Cassidy Hutchinson arrives to testify during a public hearing of the U.S. House Select Committee to investigate the January 6 Attack on the U.S. Capitol, in Washington, U.S., June 28, 2022.
Kevin Lamarque/Reuters

She said she recalled White House counsel Pat Cipollone "barreling" towards Meadows's office, and saying something to the effect of, "''Mark, something needs to be done, or people are going to die and blood is going to be on your effing hands.'"

She said she later overheard Cipollone and Meadows talking about the "Hang Mike Pence" chants at the Capitol.

"You heard it Pat -- he thinks Mike deserves it. He thinks they aren't doing anything wrong," Meadows said to Cipollone when the White House lawyer said they needed to respond, according to Hutchinson.

-ABC News' Benjamin Siegel

Jun 28, 2022, 2:45 PM EDT

Witness 'disgusted' by Trump’s attack on Pence

Cassidy Hutchinson said she was "disgusted" by President Trump's Twitter post during the Capitol attack disparaging then-Vice President Mike Pence for not single-handedly rejecting Joe Biden's electoral victory.

"Mike Pence didn't have the courage to do what should have been done to protect our Country and our Constitution, giving States a chance to certify a corrected set of facts, not the fraudulent or inaccurate ones which they were asked to previously certify. USA demands the truth!" Trump tweeted.

Hutchinson recalled "feeling frustrated, disappointed, and really -- it felt personal. I was really saddened. As an American, I was disgusted. It was unpatriotic. It was un-American."

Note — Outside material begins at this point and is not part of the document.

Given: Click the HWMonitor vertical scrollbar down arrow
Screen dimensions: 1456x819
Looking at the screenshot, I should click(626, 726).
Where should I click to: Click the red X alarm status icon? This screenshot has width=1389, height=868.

Matthew Pottinger, who was then serving as the deputy national security adviser, told the committee in previous testimony, it said, that he decided to quit because of what Trump said in that social media post.

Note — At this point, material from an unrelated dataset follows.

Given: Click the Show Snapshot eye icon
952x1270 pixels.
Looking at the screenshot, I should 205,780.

"I read that tweet, and made a decision at that moment to resign," Pottinger said. "That's where I knew that I was leaving that day, once I read that tweet."

Jun 28, 2022, 2:33 PM EDT

Hutchinson: White House contact with Willard Hotel 'war room'

After a 10-minute recess, Vice Chair Liz Cheney asked Cassidy Hutchinson about interactions with her boss, Trump's chief of staff, had with key individuals ahead of Jan. 6.

Hutchinson said Trump asked Meadows to speak by phone with Roger Stone and former national security adviser Michael Flynn the day before the rally, and that Meadows asked her about meeting them at the Willard Hotel, in a "war room" assembled on the night of Jan. 5, which she expressed she didn't think was a "smart idea."

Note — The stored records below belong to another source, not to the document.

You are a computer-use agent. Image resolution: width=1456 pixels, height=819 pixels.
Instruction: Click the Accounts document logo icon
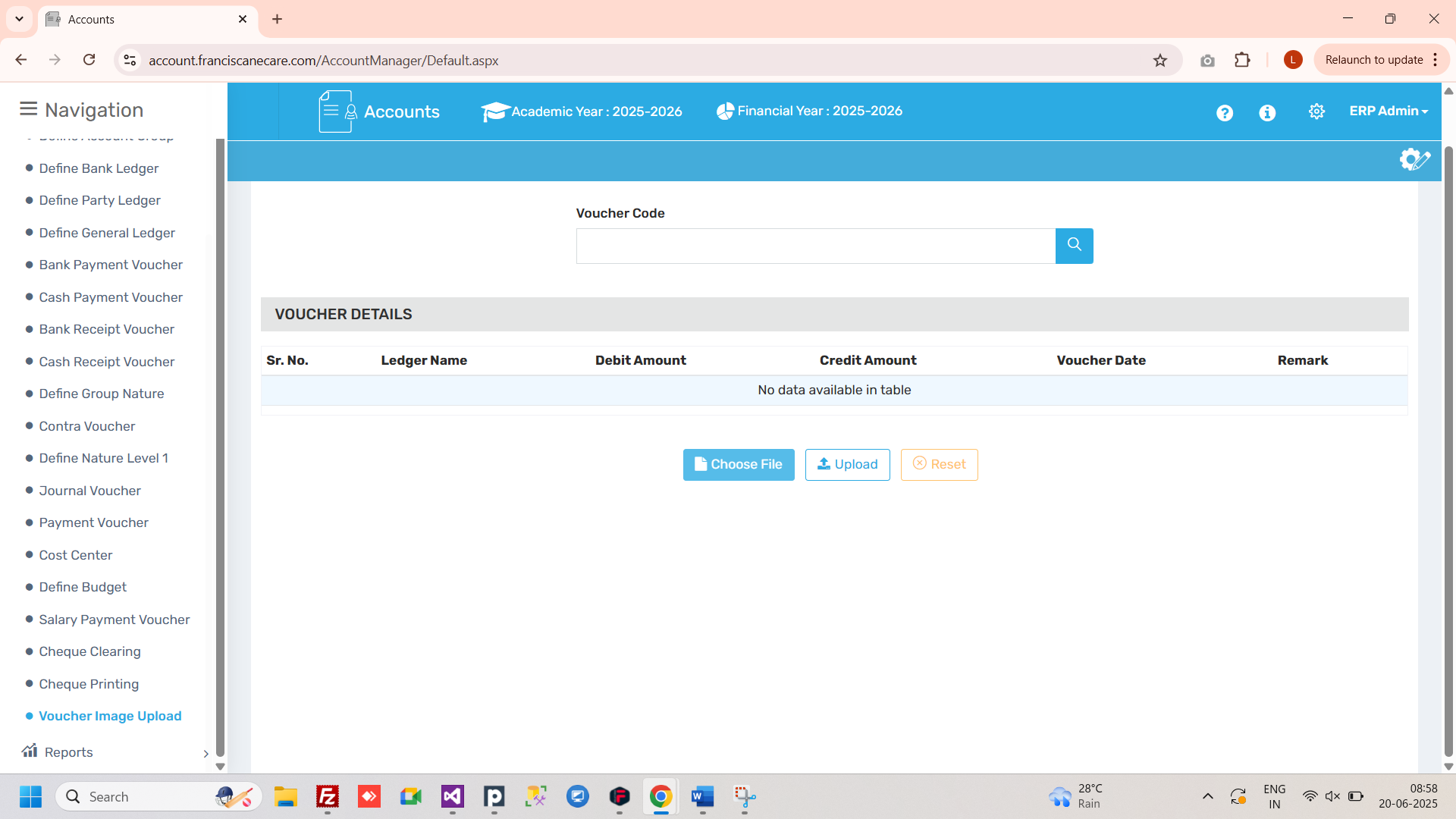pos(337,111)
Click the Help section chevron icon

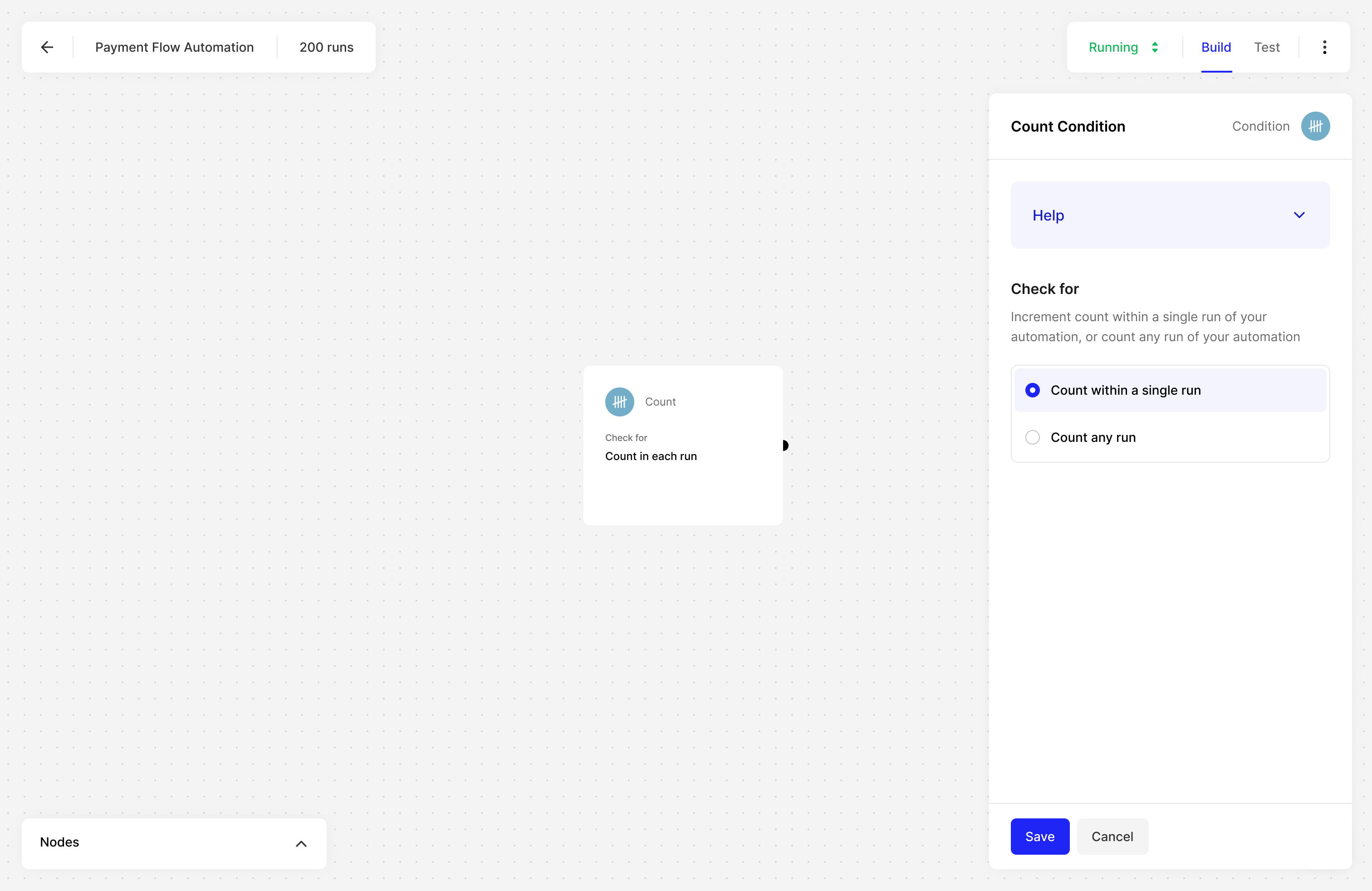(1299, 215)
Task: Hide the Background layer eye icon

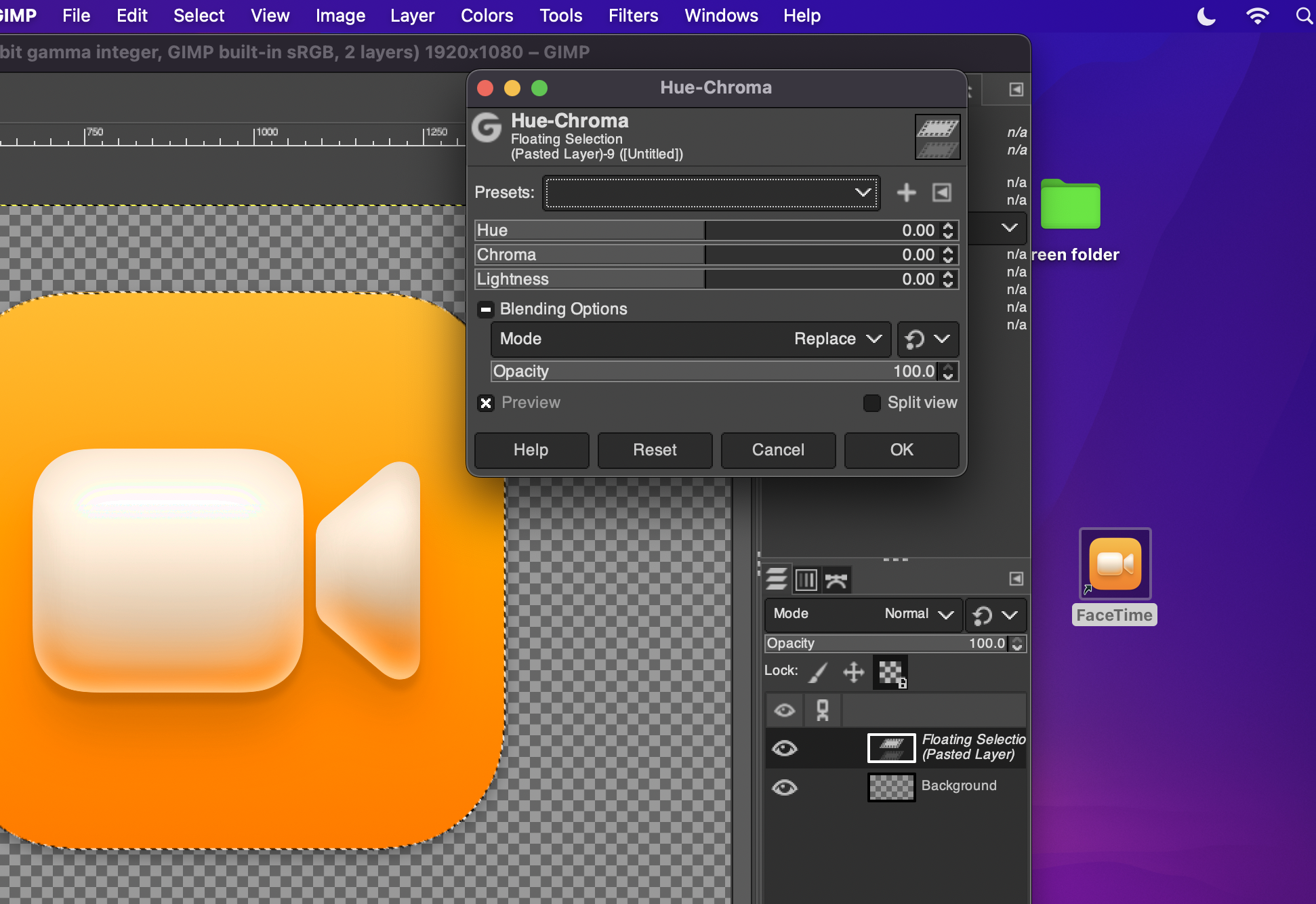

Cassidy Hutchinson, a top former aide to Trump White House Chief of Staff Mark Meadows, testifies during the sixth hearing by the House Select Committee on the January 6th insurrection, June 28, 2022.
Brandon Bell/Getty Images

"I wasn't sure about everything that was going on at the Willard Hotel, although I knew enough about what Mr. Giuliani and his associates were pushing during this period," she said, after recalling earlier Giuliani mentioning "Oath Keepers" and "Proud Boys." "I didn't think that it was something appropriate for the White House chief of staff to attend or to consider involving in."

Jun 28, 2022, 2:29 PM EDT

Witness: Trump threw his lunch against wall in anger

Hutchinson testified about the moment President Trump learned about an interview then-Attorney General Bill Barr had done with the Associated Press, in which Barr made clear the Department of Justice found no evidence of widespread fraud in the 2020 election.

She remembered hearing a noise, and then going to the White House dining room to find the valet cleaning up. Ketchup, she said, was smeared on the wall and a broken plate was on the floor.

"The valet had articulated that the president was extremely angry at the attorney general's AP interview, and had thrown his lunch against the wall," Hutchinson testified live on Tuesday. The valet warned her to "steer clear" of the president.

It wasn't the first time Trump had thrown a dish out of anger, Hutchinson said.

"There were several times through my tenure with the chief of staff that I was aware of him either throwing dishes or flipping the tablecloth to let all the contents of the table go onto the floor and likely break or go everywhere," she said.